In an 11.19 Criterion essay on Some Like It Hot, Sam Wasson writes that director-cowriter Billy Wilder had relatively simple things on his mind. “[He] thought cross-dressing was funny. He thought Americans, dizzy in the rat race, were funny.” Like when Tony Curtis says to Jack Lemmon, “You’re a guy, and why would a guy want to marry a guy? and Lemmon answers “Security.”
“That’s Wilder capitalism speaking,” says Wasson. “Not love or lust or even man or woman.”
But then Wasson screws up. “Some Like It Hot isn’t Tootsie,” he declares. “It’s not interested in how the experience of being a woman can make men better men.” Nope — exactly wrong.
Curtis’s Joe is a rake and a cad — a “love ’em and leave ’em” type, a nookie hound, literally the kind of guy who might borrow money from a girlfriend in order to bet on horses.
Then, dressed as “Josephine”, he meets Marilyn Monroe‘s Sugar Kowalczyk on the train, and she tells him about her run of bad boyfriends, and how one threw cole slaw in her face and left her with a squeezed-out tube of toothpaste.
Undaunted, a couple of days later Joe cons Sugar into falling for him by pretending to be an oil millionaire (i.e., “Junior”). Another notch on the bedpost.

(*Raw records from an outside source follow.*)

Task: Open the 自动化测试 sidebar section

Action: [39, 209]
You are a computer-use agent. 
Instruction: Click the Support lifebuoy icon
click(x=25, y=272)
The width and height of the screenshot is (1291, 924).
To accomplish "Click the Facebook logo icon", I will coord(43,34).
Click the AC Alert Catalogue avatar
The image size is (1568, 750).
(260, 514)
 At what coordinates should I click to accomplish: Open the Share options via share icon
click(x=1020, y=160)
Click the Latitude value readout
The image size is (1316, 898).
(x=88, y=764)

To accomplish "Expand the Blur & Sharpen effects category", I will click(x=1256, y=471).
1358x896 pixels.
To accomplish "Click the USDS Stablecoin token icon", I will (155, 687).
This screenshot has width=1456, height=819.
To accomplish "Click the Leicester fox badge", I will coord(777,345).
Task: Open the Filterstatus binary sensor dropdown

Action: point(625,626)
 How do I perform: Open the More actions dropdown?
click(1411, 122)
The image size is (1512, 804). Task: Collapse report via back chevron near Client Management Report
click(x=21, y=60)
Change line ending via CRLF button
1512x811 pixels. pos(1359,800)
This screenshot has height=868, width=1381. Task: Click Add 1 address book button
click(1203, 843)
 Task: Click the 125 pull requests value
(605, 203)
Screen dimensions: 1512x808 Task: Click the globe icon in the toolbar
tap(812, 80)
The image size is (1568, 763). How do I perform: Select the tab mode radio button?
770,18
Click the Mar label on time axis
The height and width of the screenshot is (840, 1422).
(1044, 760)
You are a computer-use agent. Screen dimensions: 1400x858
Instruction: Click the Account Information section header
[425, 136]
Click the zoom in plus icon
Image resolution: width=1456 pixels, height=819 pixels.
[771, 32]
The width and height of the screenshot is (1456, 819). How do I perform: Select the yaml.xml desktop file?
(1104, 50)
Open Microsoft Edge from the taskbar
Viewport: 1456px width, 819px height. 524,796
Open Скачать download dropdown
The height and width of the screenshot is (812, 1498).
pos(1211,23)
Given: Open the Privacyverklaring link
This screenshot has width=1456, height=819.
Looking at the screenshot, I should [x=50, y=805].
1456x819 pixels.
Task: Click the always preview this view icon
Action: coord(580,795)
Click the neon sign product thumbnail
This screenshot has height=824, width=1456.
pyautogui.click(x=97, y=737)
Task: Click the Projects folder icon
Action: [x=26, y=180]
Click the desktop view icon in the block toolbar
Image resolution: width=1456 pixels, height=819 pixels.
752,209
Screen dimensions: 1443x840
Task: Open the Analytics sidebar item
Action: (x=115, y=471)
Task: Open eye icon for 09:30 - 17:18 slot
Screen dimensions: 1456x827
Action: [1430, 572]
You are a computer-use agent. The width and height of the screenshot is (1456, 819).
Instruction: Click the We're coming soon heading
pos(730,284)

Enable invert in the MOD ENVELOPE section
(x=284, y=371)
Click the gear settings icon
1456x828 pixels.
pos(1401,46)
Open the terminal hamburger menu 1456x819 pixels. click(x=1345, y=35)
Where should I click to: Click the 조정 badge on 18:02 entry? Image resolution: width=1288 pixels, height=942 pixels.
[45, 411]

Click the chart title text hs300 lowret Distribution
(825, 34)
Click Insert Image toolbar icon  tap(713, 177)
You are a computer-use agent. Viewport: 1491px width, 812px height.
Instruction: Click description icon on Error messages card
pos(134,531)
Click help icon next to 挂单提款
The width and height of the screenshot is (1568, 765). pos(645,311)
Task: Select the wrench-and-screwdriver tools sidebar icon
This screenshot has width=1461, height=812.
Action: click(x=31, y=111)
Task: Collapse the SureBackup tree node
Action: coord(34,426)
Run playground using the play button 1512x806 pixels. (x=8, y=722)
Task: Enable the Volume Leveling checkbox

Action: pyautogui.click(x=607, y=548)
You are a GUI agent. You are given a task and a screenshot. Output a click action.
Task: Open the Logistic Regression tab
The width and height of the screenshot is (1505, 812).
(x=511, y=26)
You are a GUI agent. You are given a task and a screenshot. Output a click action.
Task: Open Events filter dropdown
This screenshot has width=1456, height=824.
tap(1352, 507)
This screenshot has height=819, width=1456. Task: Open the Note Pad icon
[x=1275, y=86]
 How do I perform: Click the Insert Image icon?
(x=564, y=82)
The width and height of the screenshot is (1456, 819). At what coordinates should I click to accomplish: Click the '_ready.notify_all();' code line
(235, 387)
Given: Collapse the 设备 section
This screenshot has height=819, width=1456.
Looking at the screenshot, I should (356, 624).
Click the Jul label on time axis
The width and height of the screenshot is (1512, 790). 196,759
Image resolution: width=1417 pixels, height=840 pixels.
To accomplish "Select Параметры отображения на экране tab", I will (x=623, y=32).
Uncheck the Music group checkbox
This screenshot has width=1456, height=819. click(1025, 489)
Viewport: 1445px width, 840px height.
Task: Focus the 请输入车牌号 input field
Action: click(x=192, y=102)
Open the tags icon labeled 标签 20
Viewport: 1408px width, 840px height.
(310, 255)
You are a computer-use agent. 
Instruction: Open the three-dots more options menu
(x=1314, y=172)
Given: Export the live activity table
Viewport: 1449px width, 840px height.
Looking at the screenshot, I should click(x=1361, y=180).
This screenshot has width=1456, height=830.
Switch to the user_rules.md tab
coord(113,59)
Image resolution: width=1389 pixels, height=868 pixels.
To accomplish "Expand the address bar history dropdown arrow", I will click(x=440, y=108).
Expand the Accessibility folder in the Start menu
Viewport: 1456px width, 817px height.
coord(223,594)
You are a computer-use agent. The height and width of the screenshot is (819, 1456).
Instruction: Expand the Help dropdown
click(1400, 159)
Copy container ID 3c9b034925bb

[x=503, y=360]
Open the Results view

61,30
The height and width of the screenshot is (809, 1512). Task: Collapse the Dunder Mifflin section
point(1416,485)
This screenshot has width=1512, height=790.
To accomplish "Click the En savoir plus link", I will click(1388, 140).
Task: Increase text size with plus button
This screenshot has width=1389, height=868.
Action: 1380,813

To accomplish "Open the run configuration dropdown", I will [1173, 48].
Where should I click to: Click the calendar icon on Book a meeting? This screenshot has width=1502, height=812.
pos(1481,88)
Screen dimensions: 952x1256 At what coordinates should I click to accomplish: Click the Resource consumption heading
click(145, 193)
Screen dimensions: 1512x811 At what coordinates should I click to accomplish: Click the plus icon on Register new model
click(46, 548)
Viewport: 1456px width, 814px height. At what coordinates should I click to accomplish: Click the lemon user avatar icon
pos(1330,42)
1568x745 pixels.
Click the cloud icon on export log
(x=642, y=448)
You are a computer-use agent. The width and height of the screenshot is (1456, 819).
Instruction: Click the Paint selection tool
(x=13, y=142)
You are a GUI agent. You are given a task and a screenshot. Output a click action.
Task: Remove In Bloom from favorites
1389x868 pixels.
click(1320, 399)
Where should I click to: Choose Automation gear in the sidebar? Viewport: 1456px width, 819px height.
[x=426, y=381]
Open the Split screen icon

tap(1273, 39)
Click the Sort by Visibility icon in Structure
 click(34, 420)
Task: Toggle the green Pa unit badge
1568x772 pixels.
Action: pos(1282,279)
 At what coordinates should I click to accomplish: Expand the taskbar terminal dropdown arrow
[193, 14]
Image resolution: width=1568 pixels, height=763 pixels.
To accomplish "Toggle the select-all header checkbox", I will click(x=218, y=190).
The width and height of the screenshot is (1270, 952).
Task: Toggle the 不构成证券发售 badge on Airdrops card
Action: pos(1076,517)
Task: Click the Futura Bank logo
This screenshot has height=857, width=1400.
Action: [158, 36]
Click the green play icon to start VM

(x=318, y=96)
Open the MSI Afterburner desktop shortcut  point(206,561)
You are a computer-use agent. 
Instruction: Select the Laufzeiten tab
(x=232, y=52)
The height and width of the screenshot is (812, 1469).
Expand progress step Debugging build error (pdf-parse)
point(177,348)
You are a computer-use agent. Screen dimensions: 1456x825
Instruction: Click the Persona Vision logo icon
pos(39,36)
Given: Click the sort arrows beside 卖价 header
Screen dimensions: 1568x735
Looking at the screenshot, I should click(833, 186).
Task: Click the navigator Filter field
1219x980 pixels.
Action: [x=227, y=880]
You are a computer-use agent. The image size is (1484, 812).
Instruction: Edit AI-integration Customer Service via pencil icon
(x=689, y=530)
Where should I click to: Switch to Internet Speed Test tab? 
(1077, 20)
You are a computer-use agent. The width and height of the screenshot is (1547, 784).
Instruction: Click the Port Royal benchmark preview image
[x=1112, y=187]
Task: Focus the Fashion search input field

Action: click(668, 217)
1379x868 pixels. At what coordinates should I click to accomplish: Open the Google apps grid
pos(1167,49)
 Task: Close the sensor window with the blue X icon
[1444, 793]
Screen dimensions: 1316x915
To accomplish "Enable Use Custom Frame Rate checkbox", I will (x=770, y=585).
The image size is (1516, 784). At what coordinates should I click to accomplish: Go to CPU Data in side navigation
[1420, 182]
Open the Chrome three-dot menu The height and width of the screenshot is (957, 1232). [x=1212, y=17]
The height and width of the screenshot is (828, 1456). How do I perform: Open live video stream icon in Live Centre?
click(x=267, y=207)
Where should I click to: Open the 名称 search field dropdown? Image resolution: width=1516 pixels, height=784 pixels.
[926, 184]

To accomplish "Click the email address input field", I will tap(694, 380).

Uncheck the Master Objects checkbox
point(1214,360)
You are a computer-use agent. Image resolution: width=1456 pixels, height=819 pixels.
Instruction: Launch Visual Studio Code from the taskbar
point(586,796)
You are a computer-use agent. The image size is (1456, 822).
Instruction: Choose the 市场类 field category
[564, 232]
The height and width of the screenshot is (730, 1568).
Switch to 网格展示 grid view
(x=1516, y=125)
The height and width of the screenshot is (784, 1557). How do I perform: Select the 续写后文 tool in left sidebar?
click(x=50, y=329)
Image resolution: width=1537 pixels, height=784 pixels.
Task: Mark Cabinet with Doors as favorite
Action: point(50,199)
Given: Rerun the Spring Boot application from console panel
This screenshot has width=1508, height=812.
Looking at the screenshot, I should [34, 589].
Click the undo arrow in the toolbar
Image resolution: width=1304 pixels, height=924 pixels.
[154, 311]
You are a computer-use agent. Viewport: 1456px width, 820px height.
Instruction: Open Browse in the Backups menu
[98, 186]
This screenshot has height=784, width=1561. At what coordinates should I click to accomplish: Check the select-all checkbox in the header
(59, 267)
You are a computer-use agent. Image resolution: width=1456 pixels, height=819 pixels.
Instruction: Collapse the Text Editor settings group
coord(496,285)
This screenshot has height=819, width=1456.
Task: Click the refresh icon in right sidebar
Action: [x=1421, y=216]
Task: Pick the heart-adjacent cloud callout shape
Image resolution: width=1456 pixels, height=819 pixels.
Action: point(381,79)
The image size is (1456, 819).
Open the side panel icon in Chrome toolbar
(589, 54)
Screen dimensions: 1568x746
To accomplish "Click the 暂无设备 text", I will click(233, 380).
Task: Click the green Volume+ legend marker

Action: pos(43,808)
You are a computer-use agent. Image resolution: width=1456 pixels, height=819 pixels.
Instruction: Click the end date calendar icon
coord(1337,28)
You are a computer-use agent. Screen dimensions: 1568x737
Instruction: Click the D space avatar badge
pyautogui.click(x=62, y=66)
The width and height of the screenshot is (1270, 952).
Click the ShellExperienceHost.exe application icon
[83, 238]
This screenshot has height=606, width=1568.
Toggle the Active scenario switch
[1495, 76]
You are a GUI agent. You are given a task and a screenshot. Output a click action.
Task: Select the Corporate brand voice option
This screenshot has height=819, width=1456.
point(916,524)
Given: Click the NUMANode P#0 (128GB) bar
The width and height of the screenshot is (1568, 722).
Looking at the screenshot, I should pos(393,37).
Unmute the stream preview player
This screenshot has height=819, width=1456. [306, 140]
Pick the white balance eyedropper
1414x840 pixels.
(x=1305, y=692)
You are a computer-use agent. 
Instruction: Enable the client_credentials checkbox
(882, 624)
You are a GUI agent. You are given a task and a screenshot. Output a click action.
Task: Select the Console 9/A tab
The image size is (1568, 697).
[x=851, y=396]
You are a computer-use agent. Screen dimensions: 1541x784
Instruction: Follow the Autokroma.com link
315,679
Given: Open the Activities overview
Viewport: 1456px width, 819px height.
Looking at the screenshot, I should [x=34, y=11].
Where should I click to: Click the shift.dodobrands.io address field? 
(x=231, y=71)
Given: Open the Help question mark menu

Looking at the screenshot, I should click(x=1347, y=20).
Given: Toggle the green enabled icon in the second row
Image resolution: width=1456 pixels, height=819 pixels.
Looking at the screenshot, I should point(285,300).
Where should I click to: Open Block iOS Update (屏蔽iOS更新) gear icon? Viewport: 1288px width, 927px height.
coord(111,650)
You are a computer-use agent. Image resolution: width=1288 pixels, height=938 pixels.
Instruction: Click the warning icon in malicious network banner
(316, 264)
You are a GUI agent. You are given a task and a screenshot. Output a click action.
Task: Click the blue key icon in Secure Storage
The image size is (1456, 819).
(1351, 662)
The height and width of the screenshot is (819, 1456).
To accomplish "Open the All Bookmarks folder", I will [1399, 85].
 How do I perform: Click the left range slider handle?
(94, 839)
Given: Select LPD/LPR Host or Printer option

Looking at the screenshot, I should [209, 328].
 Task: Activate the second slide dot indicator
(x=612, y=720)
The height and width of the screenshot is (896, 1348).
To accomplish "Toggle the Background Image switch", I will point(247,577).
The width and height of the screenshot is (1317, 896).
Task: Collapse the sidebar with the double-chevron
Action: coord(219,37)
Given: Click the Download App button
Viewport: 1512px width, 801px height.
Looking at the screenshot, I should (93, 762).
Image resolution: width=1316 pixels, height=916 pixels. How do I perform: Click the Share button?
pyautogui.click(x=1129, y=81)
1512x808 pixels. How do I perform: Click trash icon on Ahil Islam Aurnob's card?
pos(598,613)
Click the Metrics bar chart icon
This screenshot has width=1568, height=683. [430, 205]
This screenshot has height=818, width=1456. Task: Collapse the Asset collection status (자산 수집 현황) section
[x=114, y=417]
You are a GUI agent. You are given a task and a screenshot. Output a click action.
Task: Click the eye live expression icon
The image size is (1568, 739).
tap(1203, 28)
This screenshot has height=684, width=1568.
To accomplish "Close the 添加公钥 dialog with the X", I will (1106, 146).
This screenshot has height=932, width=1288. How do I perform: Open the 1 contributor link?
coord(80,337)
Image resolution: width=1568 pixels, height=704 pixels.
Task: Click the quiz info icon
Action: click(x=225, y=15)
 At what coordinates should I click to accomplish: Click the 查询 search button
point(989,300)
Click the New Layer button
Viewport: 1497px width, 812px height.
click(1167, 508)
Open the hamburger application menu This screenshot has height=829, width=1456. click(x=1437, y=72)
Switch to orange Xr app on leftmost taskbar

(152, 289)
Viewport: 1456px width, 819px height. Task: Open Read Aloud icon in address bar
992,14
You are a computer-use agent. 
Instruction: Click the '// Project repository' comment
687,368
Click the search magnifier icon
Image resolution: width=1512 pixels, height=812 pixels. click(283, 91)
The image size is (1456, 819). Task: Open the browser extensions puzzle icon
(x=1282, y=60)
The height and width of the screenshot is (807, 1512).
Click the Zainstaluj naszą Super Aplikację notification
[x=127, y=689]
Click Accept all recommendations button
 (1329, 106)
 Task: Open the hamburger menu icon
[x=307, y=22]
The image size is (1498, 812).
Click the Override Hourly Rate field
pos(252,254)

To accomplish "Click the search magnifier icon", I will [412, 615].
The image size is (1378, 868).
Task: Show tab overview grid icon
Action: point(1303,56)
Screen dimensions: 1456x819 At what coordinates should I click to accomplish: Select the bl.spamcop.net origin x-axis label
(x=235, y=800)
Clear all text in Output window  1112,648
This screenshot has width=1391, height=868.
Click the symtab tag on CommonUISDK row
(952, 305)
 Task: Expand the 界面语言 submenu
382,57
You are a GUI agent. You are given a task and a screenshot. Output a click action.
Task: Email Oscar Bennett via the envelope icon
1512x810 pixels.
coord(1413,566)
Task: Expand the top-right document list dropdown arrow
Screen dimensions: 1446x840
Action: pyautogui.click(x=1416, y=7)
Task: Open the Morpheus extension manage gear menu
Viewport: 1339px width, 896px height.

But when Joe and Jack Lemmon‘s Jerry are forced to lam it (Spats Columbo!), Joe feels badly about lowering the boom. He gives Sugar the diamond bracelet that Joe E. Browne‘s Osgood had given to “Daphne.” A couple of hours later Joe (dressed as Josephine) sees Sugar singing “I’m Through With Love” on the bandstand, and the guilt sinks in. Wilder’s camera holds a very long shot of Curtis feeling quite badly about breaking Sugar’s heart. So badly that he risks his life by walking up on stage and kissing her goodbye.
Saxophone Joe would’ve never risked his neck for a dame, but “Josephine” does. After playing the field and treating women like shit he’s seen “how the other half lives,” and becomes, you’d better believe, a better man for that.
HE to Wasson: Sydney Pollack got the above-referenced idea for Tootsie from Some Like It Hot.